Large language models struggle to predict experimental outcomes reliably: they reach only 14–26% accuracy—comparable to human experts—but cannot tell when their predictions are trustworthy; human experts, by contrast, are well calibrated and markedly better at identifying which outcomes can be predicted without physical tests.

SciPredict: Can LLMs Predict the Outcomes of Scientific Experiments in Natural Sciences?

Udari Madhushani Sehwag, Elaine Lau, Haniyeh Ehsani Oskouie, Shayan Shabihi, Erich Liang, Andrea Toledo, Guillermo Mangialardi, Sergio Fonrouge, Ed-Yeremai Hernandez Cardona, Paula Vergara, Utkarsh Tyagi, Chen Bo Calvin Zhang, Pavi Bhatter, Nicholas Johnson, Furong Huang, Ernesto Gabriel Hernandez Montoya, Bing Liu · April 12, 2026

arxiv descriptive medium evidence 7/10 relevance Source PDF

On a 405-task benchmark of experimental outcomes across physics, biology and chemistry, LLMs achieve 14–26% accuracy (some models exceeding ~20% human expert baseline) but fail to calibrate reliability, whereas human experts show strong calibration with accuracy rising from ~5% to ~80% when they judge outcomes predictable without experiments.

Accelerating scientific discovery requires the identification of which experiments would yield the best outcomes before committing resources to costly physical validation. While existing benchmarks evaluate LLMs on scientific knowledge and reasoning, their ability to predict experimental outcomes - a task where AI could significantly exceed human capabilities - remains largely underexplored. We introduce SciPredict, a benchmark comprising 405 tasks derived from recent empirical studies in 33 specialized sub-fields of physics, biology, and chemistry. SciPredict addresses two critical questions: (a) can LLMs predict the outcome of scientific experiments with sufficient accuracy? and (b) can such predictions be reliably used in the scientific research process? Evaluations reveal fundamental limitations on both fronts. Model accuracies are 14-26% and human expert performance is $\approx$20%. Although some frontier models exceed human performance model accuracy is still far below what would enable reliable experimental guidance. Even within the limited performance, models fail to distinguish reliable predictions from unreliable ones, achieving only $\approx$20% accuracy regardless of their confidence or whether they judge outcomes as predictable without physical experimentation. Human experts, in contrast, demonstrate strong calibration: their accuracy increases from $\approx$5% to $\approx$80% as they deem outcomes more predictable without conducting the experiment.

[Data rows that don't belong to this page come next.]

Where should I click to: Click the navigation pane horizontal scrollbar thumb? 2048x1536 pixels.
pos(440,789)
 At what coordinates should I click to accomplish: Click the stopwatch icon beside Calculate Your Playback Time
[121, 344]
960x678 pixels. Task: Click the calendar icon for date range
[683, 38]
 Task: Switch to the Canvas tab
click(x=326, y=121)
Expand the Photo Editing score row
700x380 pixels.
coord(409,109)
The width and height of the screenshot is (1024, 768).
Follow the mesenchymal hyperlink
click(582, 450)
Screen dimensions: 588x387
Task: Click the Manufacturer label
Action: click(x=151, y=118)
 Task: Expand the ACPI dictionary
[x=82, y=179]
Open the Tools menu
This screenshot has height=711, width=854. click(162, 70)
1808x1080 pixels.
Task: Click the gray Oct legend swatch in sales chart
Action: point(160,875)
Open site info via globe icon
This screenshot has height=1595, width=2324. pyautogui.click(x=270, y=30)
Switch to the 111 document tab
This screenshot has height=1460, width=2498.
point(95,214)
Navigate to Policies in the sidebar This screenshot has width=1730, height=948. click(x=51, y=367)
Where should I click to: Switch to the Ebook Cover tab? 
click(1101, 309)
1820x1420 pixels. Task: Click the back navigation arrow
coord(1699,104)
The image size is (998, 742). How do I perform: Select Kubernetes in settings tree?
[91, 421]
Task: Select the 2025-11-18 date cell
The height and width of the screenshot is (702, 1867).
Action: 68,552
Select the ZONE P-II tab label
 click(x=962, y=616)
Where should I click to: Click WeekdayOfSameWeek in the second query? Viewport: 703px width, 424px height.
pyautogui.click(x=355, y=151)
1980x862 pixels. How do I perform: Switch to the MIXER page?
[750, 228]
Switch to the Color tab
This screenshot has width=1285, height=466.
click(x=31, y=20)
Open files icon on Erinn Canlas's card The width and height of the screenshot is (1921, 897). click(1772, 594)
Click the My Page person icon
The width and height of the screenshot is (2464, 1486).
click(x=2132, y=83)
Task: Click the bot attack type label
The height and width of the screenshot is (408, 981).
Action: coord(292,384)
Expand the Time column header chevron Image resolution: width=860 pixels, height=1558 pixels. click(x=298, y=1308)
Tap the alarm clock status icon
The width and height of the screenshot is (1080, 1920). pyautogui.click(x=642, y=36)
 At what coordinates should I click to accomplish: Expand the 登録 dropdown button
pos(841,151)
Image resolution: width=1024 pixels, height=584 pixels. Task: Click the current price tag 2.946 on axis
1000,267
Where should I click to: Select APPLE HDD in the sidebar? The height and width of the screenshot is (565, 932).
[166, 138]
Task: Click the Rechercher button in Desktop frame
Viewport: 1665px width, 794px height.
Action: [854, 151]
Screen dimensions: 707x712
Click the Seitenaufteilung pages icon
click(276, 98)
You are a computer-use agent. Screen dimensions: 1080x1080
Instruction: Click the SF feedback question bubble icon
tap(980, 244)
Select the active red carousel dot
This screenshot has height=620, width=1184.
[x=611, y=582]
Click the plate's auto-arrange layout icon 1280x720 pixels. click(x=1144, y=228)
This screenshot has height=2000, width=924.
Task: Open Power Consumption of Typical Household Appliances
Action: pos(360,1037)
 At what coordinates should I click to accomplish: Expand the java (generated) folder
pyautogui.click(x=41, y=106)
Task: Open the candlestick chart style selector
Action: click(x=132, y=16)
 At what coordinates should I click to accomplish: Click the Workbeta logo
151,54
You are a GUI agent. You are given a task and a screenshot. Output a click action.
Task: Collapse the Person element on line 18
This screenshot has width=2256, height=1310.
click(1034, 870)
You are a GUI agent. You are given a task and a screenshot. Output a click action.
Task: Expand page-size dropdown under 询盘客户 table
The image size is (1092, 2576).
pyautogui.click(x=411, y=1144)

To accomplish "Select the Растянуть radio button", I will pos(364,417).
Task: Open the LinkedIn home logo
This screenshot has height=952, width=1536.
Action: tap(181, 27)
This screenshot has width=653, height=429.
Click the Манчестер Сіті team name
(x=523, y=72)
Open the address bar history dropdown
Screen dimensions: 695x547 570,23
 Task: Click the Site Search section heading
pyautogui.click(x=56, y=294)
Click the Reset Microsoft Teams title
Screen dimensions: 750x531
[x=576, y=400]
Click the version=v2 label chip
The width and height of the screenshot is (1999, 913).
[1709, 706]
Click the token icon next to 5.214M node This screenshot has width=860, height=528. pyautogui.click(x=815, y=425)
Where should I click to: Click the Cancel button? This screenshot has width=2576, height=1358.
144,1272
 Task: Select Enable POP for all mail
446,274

SciPredict establishes a rigorous framework demonstrating that superhuman performance in experimental science requires not just better predictions, but better awareness of prediction reliability. For reproducibility all our data and code are provided at https://github.com/scaleapi/scipredict

Summary

Main Finding

SciPredict introduces a large, expert-curated benchmark (405 tasks) for evaluating whether LLMs can predict empirical experimental outcomes in natural sciences (biology, chemistry, physics). State-of-the-art LLMs achieve only 14–26% prediction accuracy (across tasks), roughly comparable to or slightly above human expert accuracy (~20%), and crucially they fail to calibrate their confidence/feasibility judgments. Human experts are well-calibrated (accuracy rises from ≈5% to ≈80% as they rate tasks more predictable); models do not show this behavior, making them unreliable for guiding costly physical experiments.

Key Points

Dataset and scope
- 405 prediction tasks from empirical studies published after Mar 31, 2025 (to avoid training-set leakage).
- Tasks span 33 sub-fields across physics (9), chemistry (10), and biology (14).
- Question formats: multiple-choice (MCQ), free-form (FF), numerical (NUM).
- Expert-curated background knowledge is included for each task.
Performance results
- 15 SOTA LLMs evaluated (examples: GPT‑5.2, Gemini 3P, Claude O4.5, Llama 3.3 70B, Qwen 3 235B).
- Model accuracies: 14%–26% (task-type and domain dependent).
- Human experts: ≈20% accuracy overall.
- MCQs are easier for models than free-form and numerical questions.
Calibration and reliability
- Models’ self-reported confidence/feasibility scores do not correlate with actual accuracy (~20% regardless of confidence level).
- Human experts show strong calibration: predicted-feasibility ratings map well to empirical accuracy (accuracy increases from ≈5% to ≈80% across feasibility bins).
- Models therefore cannot reliably flag when their predictions are trustworthy.
Background knowledge effects
- Expert-curated background knowledge improves model accuracy modestly (~+3% on average; range ~1.2–5.8% depending on model).
- Models’ self-generated background knowledge often harms performance; combining self-generated with expert-curated usually underperforms.
- Primary failure modes: factual errors and flawed logical reasoning, not purely misunderstanding the task.
Curation effort and reproducibility
- Benchmark construction cost ≈ $336k and 7,380 human expert hours.
- All data and code released: https://github.com/scaleapi/scipredict.

Data & Methods

Data collection and curation
- Source: empirical papers (post-March 31, 2025) in natural sciences.
- Multi-stage expert annotation: extract experimental setup, interventions, measurements, and ground-truth outcomes.
- Tasks formatted into MCQ / FF / NUM with accompanying rubrics (1–10 rubrics for free-form), acceptable numeric ranges for NUM, and ground-truth labels for MCQ.
Quality control
- Iterative expert review and deterministic plus LLM-assisted verifications to ensure task precision without revealing answers.
- Focus on making tasks challenging but solvable with the right contextual/prior knowledge.
Evaluation
- Models supplied: contextual experimental description and various background-knowledge conditions (expert-curated, self-generated, filtered, combined).
- Metrics: accuracy (task correctness), calibration assessed by correlation of self-reported confidence/feasibility with accuracy, analyses by question type and scientific domain.
- Human experts provided baseline predictions and self-assessed feasibility/confidence.
Analysis highlights
- Comparison across background-knowledge variants to isolate contributions of curated vs. model-generated priors.
- Domain- and format-specific breakdowns showed consistent degradation from MCQ → FF → NUM.
- Error analysis attributes failures primarily to factual/ reasoning mistakes rather than annotation issues.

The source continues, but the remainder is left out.